Both models are compatible with the Thule Access, an add-on component that allows the bike racks to swing to the side so you can get full use of your vehicle’s back hatch — a great option for those who drive an SUV or something like a Subaru Outback.
Thule T2 vs. Kuat NV vs. Saris SuperClamp vs. Yakima Holdup
The T2 lineup is a compelling option, especially with the T2 Classic’s reasonable entry price and the higher-end functionality of the Pro XT. There is nice range in those options, and they immediately are top contender in their price points.
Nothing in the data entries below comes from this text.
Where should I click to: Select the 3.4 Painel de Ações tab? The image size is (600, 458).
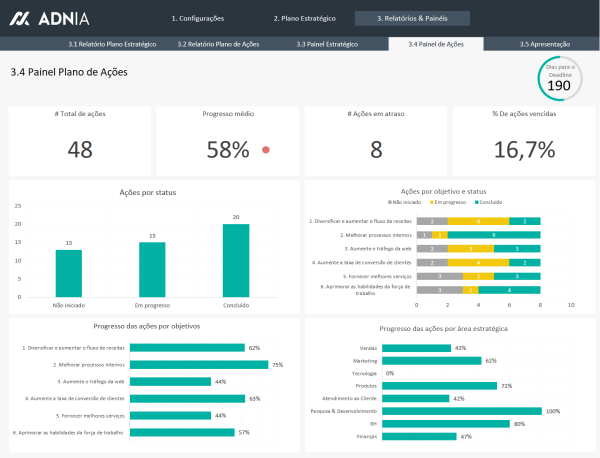436,45
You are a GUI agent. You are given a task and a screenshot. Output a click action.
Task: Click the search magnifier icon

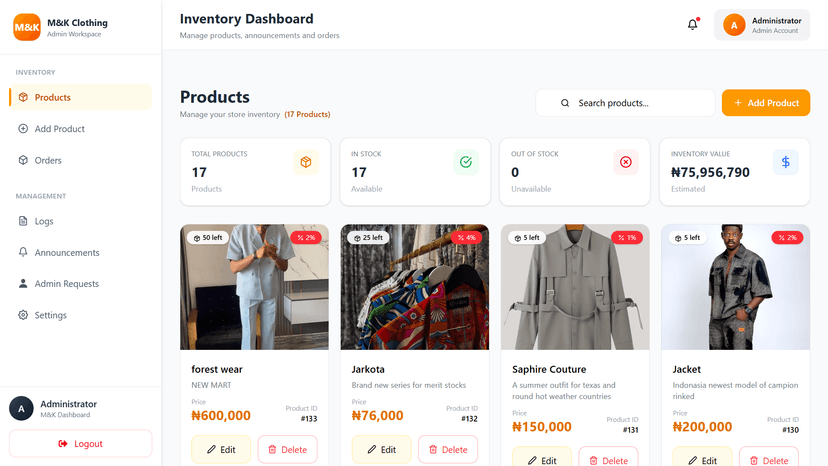pos(565,103)
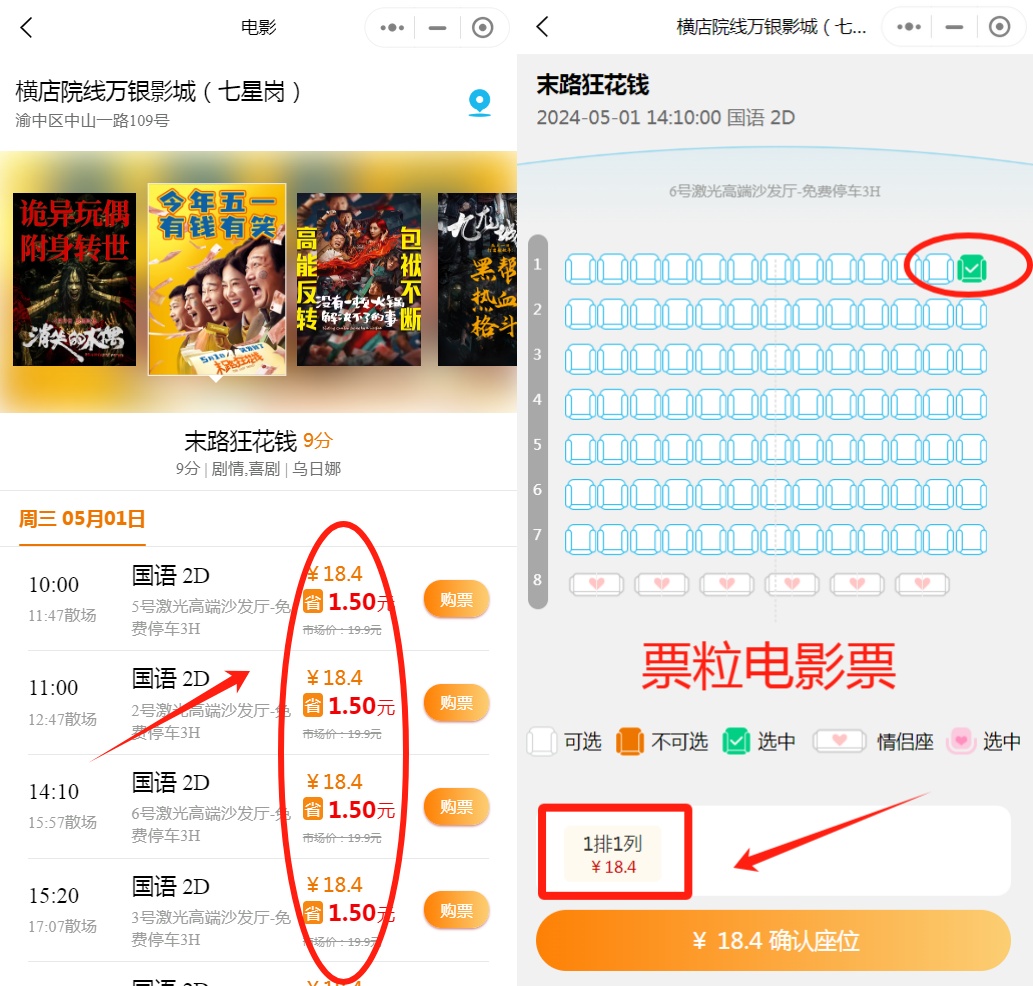Tap the 购票 button for 15:20
The height and width of the screenshot is (986, 1033).
[x=457, y=910]
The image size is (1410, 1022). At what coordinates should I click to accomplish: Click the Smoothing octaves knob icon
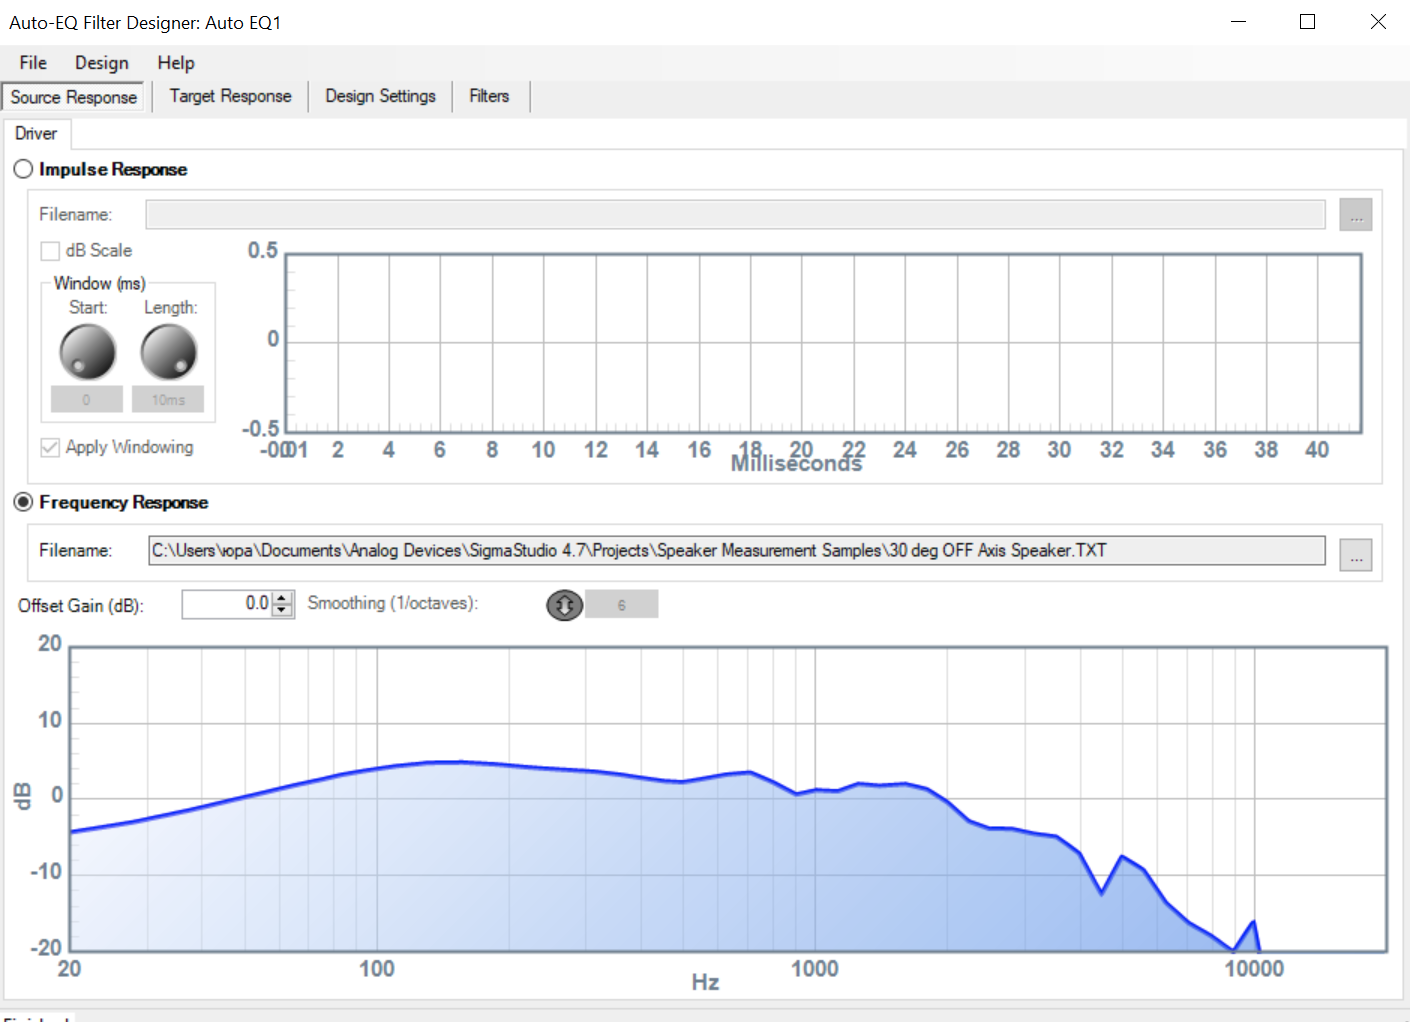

Alternatives like the Saris SuperClamp EX and Yakima’s Holdup EVO offer comparable layout and price while claiming the same 120 lbs total weight limit. Claimed weight savings of approximately 10 lbs over the T2 Classic could make Saris or Yakima models particularly compelling but could mean compromising stability, longevity, or both. If your roads travelled are often rough, there might be added benefit from the stability of a slightly heavier model.
The Superclamp tends to run a little more expensive in most situations, but the Yakima Holdup is often found for a little less, making it a good option to check out (here) before you make a final decision to buy your T2 Classic.
Up in the T2 Pro XT range, the Kuat NV Base is probably the main competitor. The Kuat provides stiff competition from a quality maker, and user reviews are stellar. Our experience with the Kuat is overwhelmingly positive. Minor differences in spec may be significant for individual users: for instance, the Thule T2 Pro XT can accommodate tires up to 5” out of the box (meaning it can accommodate your fat bike and its wider tires), while the Kuat NV Base 2.0 requires an additional “Phat Bike Kit.” With many options distributed through local dealers, who may also be able to assist with setup and installation, inventory availability could influence a final decision. You really can’t go wrong with either the Kuat or the Thule — the two brands are cream of the crop when it comes to bike racks. If you want to take a peek at the Kuat, it is here.
We are big fans of both the Thule T2 Classic and T2 Pro XT for their respective price points. Neither is cheap, but these are purchases you will make once and then forget about for a decade or more, assuming you take good care of them while moving and in storage. If you have the budget, we recommend these models.